Collected data:
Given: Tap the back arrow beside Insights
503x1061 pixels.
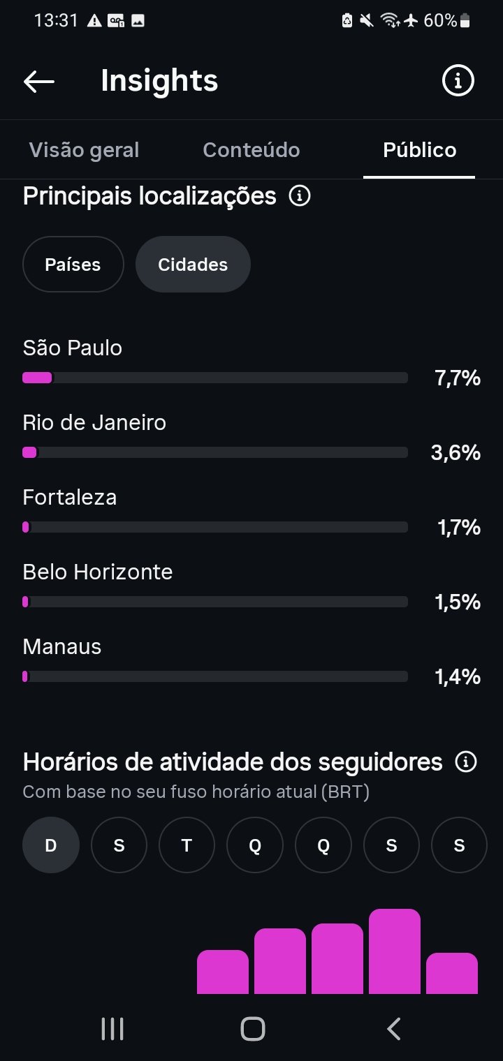Looking at the screenshot, I should [39, 82].
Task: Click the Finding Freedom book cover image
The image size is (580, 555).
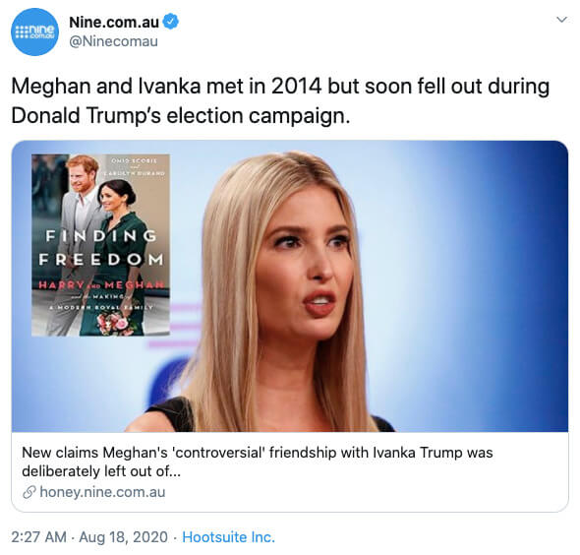Action: pyautogui.click(x=100, y=245)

# What the task asks
Output each record exactly as it appears, but not the pictures.

# Task output
Given: Tap the back arrow beside Insights
503x1061 pixels.
Looking at the screenshot, I should [39, 82].
Task: Click the Finding Freedom book cover image
The image size is (580, 555).
Action: pyautogui.click(x=100, y=245)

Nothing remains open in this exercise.